DIRECTIONS FOR THIS TASK: Your job is to retype the records exactly while dropping every picture.

[Saved data entries]
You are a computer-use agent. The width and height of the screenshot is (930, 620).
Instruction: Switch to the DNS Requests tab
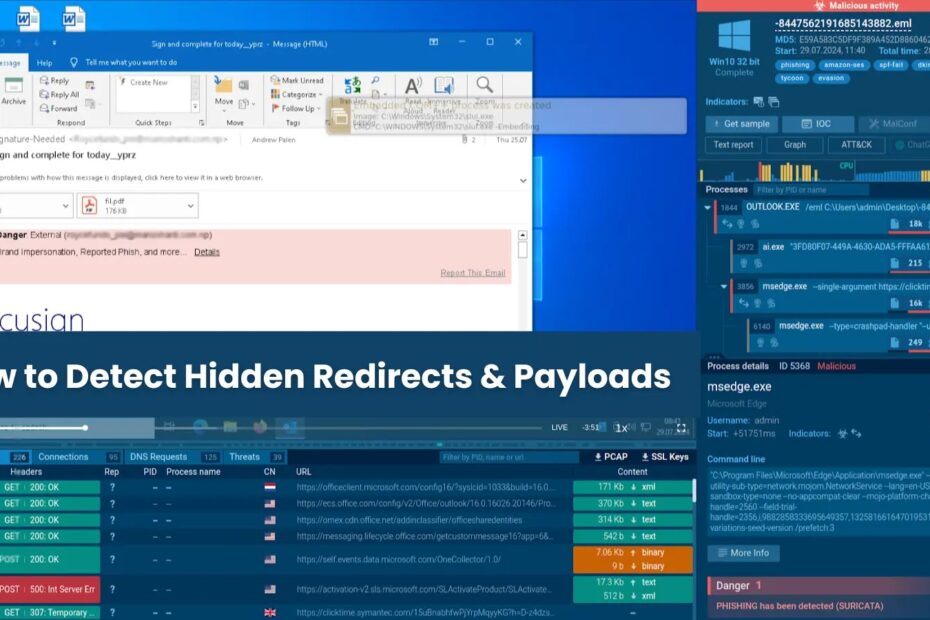point(159,457)
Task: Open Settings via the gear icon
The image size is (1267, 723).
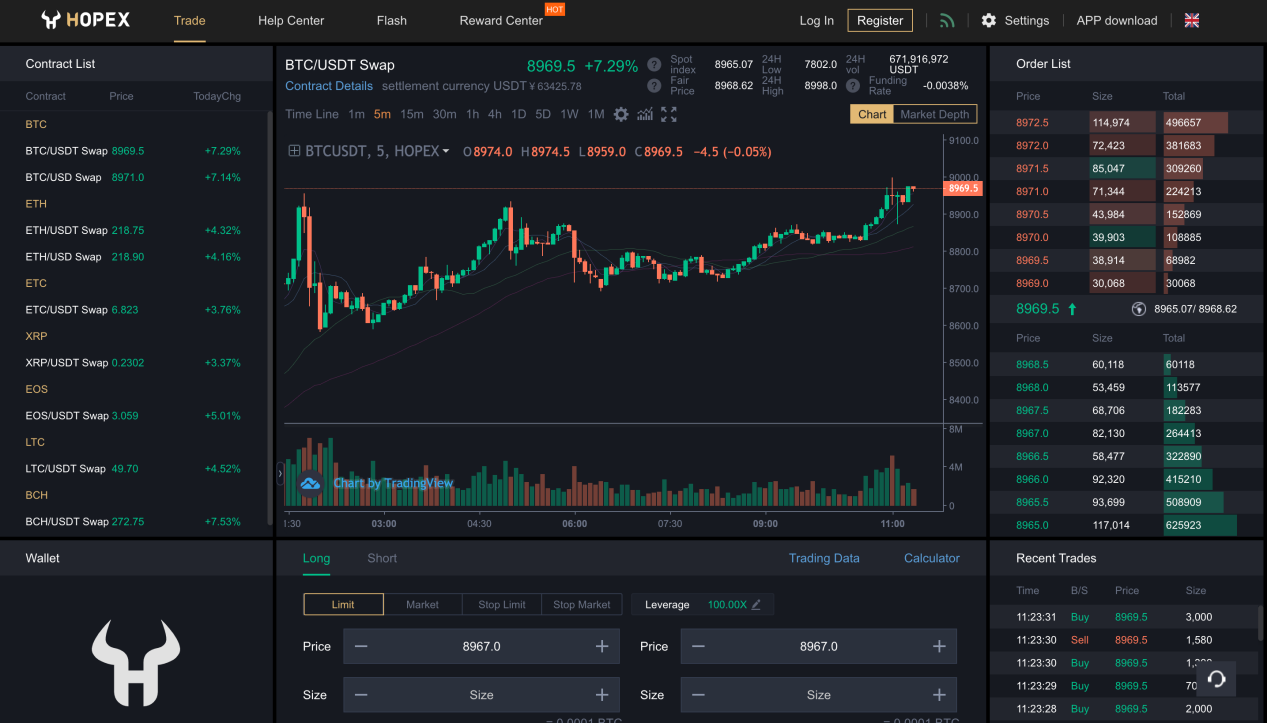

EXERCISE RESULT:
You are a computer-use agent. The width and height of the screenshot is (930, 620).
Instruction: Switch to the DNS Requests tab
point(159,457)
Task: Open Settings via the gear icon
The image size is (1267, 723).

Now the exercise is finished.